Aqua Teen Hunger Force (also known by various alternative titles) is an American adult animated television series that aired on Cartoon Network's late night programming block, Adult Swim. The show is about the surreal adventures and antics of three anthropomorphic fast food items: Master Shake, Frylock, and Meatwad, who live together as roommates in a neighborhood in the suburbs next door to a human named Carl Brutananadilewski.

An early version of the pilot episode originally aired months prior to the launch of Adult Swim on Cartoon Network unannounced on December 30, 2000. It later made its debut on Adult Swim on September 2, 2001, and ended on August 30, 2015, with a total of 139 episodes, over the course of eleven seasons. An episode titled "Boston" was scheduled to air during the fifth season, but was pulled to avoid further controversy surrounding the 2007 Boston Mooninite panic, and has never aired or formally released to the public legally in any format. In most seasons several episodes aired outside of their production order.

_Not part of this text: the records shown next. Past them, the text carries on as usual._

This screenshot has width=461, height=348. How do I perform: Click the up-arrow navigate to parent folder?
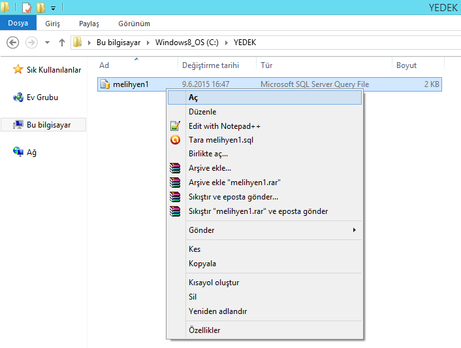(x=62, y=43)
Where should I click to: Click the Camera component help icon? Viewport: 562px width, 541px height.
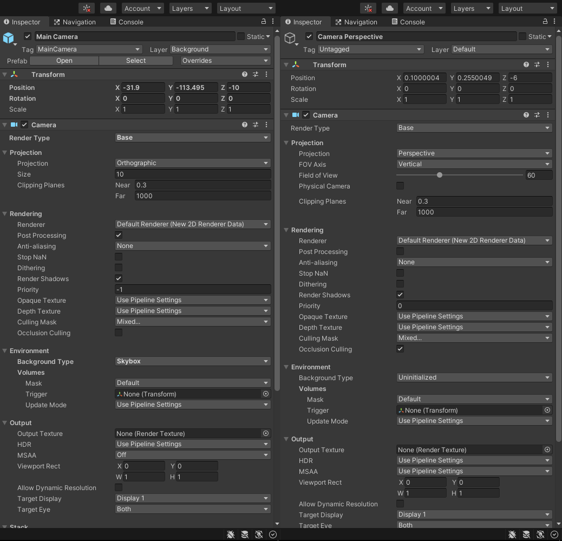coord(244,125)
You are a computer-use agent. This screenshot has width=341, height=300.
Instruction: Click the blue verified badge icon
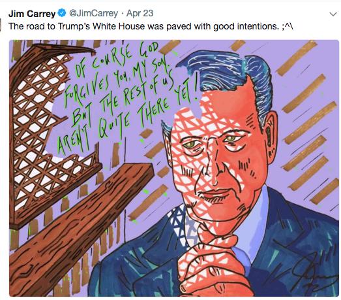(x=62, y=13)
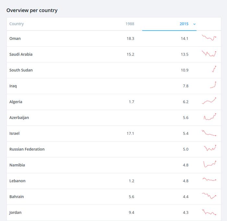Screen dimensions: 227x221
Task: Click the Country column header
Action: pyautogui.click(x=17, y=24)
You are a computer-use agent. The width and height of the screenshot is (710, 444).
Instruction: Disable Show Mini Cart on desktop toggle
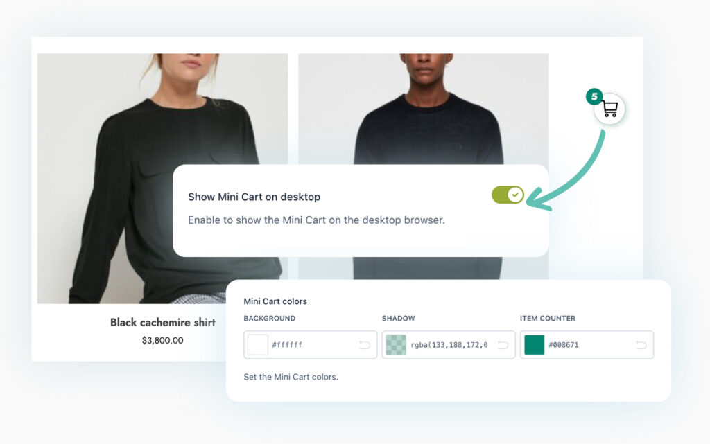tap(508, 195)
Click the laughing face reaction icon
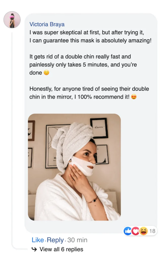This screenshot has height=259, width=162. pyautogui.click(x=144, y=231)
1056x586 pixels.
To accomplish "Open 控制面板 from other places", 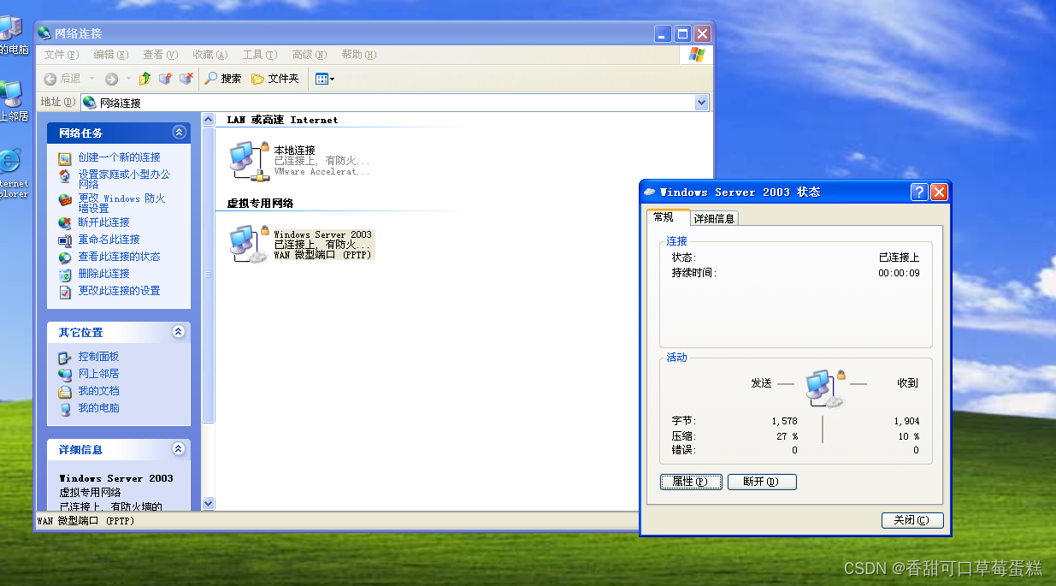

The series was created by Dave Willis and Matt Maiellaro, who wrote and directed every episode, and provided the voices of several characters. The series was inspired by the Space Ghost Coast to Coast episode "Baffler Meal", which was not produced until after Aqua Teen Hunger Force premiered and did not air until 2003. Seasons 8–11 were each given a different alternative title, as a running gag from series creators, who wanted to try to change things in the series. Each alternatively titled season features different theme music from various composers.

On April 13, 2007, a feature film based on the series, Aqua Teen Hunger Force Colon Movie Film for Theaters, premiered in theaters, marking the first time an original Adult Swim series was adapted into a feature-length film. The series also airs in syndication outside the United States and has been released on various DVD sets and other forms of home media, including on-demand streaming.

Series overview

Episodes

Pilots (1999-2003)

Note: Episodes are listed in the original production order

Season 1 (2000–02)

Season 2 (2003)

Season 3 (2004)

Season 4 (2005–06)

Season 5 (2008)

Season 6 (2009)

Season 7 (2009-10)

Aqua Unit Patrol Squad 1, Season 8 (2011)

Aqua Something You Know Whatever, Season 9 (2012)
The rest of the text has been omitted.